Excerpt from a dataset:
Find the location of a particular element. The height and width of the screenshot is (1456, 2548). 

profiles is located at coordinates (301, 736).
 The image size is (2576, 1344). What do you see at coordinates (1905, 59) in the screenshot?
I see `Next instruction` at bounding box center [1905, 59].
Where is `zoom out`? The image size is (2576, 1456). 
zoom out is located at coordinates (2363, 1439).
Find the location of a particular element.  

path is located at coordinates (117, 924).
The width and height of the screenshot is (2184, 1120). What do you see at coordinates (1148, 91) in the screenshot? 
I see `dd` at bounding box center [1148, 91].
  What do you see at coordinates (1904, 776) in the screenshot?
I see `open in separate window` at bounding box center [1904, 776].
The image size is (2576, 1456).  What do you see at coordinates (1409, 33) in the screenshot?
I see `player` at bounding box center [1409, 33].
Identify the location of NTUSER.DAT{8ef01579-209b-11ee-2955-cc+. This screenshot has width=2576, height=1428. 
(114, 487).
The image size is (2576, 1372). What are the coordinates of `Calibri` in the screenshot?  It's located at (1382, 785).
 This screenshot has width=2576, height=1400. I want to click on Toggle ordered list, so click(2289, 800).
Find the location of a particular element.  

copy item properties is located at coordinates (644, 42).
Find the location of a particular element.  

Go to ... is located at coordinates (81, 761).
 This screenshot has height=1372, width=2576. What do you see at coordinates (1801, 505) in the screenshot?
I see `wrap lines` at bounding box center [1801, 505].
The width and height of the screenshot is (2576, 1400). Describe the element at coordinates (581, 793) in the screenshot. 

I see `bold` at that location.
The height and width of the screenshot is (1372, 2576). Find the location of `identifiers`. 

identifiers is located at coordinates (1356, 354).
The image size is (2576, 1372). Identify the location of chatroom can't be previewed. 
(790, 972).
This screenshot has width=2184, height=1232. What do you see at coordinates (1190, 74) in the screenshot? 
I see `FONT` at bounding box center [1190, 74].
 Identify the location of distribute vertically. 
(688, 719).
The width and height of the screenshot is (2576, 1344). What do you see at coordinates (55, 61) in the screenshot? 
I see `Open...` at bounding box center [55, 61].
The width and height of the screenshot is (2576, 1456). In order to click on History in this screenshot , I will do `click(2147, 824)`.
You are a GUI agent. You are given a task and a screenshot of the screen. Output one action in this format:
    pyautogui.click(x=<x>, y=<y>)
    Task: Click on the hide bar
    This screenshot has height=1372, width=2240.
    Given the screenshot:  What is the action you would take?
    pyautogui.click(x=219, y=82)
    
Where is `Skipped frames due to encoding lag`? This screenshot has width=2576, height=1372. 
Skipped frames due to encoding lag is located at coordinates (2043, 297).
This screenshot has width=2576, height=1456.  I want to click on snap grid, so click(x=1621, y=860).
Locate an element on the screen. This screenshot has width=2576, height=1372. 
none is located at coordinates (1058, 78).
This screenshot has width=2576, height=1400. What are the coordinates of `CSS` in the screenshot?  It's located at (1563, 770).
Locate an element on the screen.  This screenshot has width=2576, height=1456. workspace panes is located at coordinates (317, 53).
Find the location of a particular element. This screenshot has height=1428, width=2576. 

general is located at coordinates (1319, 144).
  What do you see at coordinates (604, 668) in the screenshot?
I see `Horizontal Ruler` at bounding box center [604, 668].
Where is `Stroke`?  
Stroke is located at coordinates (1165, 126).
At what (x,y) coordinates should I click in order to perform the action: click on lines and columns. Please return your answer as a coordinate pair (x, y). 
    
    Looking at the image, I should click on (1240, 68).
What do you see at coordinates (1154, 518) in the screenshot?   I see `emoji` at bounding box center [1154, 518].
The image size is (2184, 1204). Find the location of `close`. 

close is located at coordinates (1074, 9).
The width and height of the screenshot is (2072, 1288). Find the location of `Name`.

Directions for this task — Rewrite the entries above with "a particular element" changed to "a specific element" wherever it occurs, keeping everything else the same.

Solution for this problem —
Find the location of a specific element. The height and width of the screenshot is (1456, 2548). 

profiles is located at coordinates (301, 736).
 The image size is (2576, 1344). What do you see at coordinates (1905, 59) in the screenshot?
I see `Next instruction` at bounding box center [1905, 59].
Where is `zoom out`? The image size is (2576, 1456). 
zoom out is located at coordinates (2363, 1439).
Find the location of a specific element.  

path is located at coordinates (117, 924).
The width and height of the screenshot is (2184, 1120). What do you see at coordinates (1148, 91) in the screenshot? 
I see `dd` at bounding box center [1148, 91].
  What do you see at coordinates (1904, 776) in the screenshot?
I see `open in separate window` at bounding box center [1904, 776].
The image size is (2576, 1456).  What do you see at coordinates (1409, 33) in the screenshot?
I see `player` at bounding box center [1409, 33].
Identify the location of NTUSER.DAT{8ef01579-209b-11ee-2955-cc+. This screenshot has width=2576, height=1428. 
(114, 487).
The image size is (2576, 1372). What are the coordinates of `Calibri` in the screenshot?  It's located at (1382, 785).
 This screenshot has width=2576, height=1400. I want to click on Toggle ordered list, so click(2289, 800).
Find the location of a specific element.  

copy item properties is located at coordinates (644, 42).
Find the location of a specific element.  

Go to ... is located at coordinates (81, 761).
 This screenshot has height=1372, width=2576. What do you see at coordinates (1801, 505) in the screenshot?
I see `wrap lines` at bounding box center [1801, 505].
The width and height of the screenshot is (2576, 1400). Describe the element at coordinates (581, 793) in the screenshot. 

I see `bold` at that location.
The height and width of the screenshot is (1372, 2576). Find the location of `identifiers`. 

identifiers is located at coordinates (1356, 354).
The image size is (2576, 1372). Identify the location of chatroom can't be previewed. 
(790, 972).
This screenshot has width=2184, height=1232. What do you see at coordinates (1190, 74) in the screenshot? 
I see `FONT` at bounding box center [1190, 74].
 Identify the location of distribute vertically. 
(688, 719).
The width and height of the screenshot is (2576, 1344). What do you see at coordinates (55, 61) in the screenshot? 
I see `Open...` at bounding box center [55, 61].
The width and height of the screenshot is (2576, 1456). In order to click on History in this screenshot , I will do `click(2147, 824)`.
You are a GUI agent. You are given a task and a screenshot of the screen. Output one action in this format:
    pyautogui.click(x=<x>, y=<y>)
    Task: Click on the hide bar
    This screenshot has height=1372, width=2240.
    Given the screenshot:  What is the action you would take?
    pyautogui.click(x=219, y=82)
    
Where is `Skipped frames due to encoding lag`? This screenshot has width=2576, height=1372. 
Skipped frames due to encoding lag is located at coordinates (2043, 297).
This screenshot has width=2576, height=1456.  I want to click on snap grid, so click(x=1621, y=860).
Locate an element on the screen. This screenshot has width=2576, height=1372. 
none is located at coordinates (1058, 78).
This screenshot has width=2576, height=1400. What are the coordinates of `CSS` in the screenshot?  It's located at (1563, 770).
Locate an element on the screen.  This screenshot has width=2576, height=1456. workspace panes is located at coordinates (317, 53).
Find the location of a specific element. This screenshot has height=1428, width=2576. 

general is located at coordinates (1319, 144).
  What do you see at coordinates (604, 668) in the screenshot?
I see `Horizontal Ruler` at bounding box center [604, 668].
Where is `Stroke`?  
Stroke is located at coordinates (1165, 126).
At what (x,y) coordinates should I click in order to perform the action: click on lines and columns. Please return your answer as a coordinate pair (x, y). 
    
    Looking at the image, I should click on (1240, 68).
What do you see at coordinates (1154, 518) in the screenshot?   I see `emoji` at bounding box center [1154, 518].
The image size is (2184, 1204). Find the location of `close`. 

close is located at coordinates (1074, 9).
The width and height of the screenshot is (2072, 1288). Find the location of `Name`.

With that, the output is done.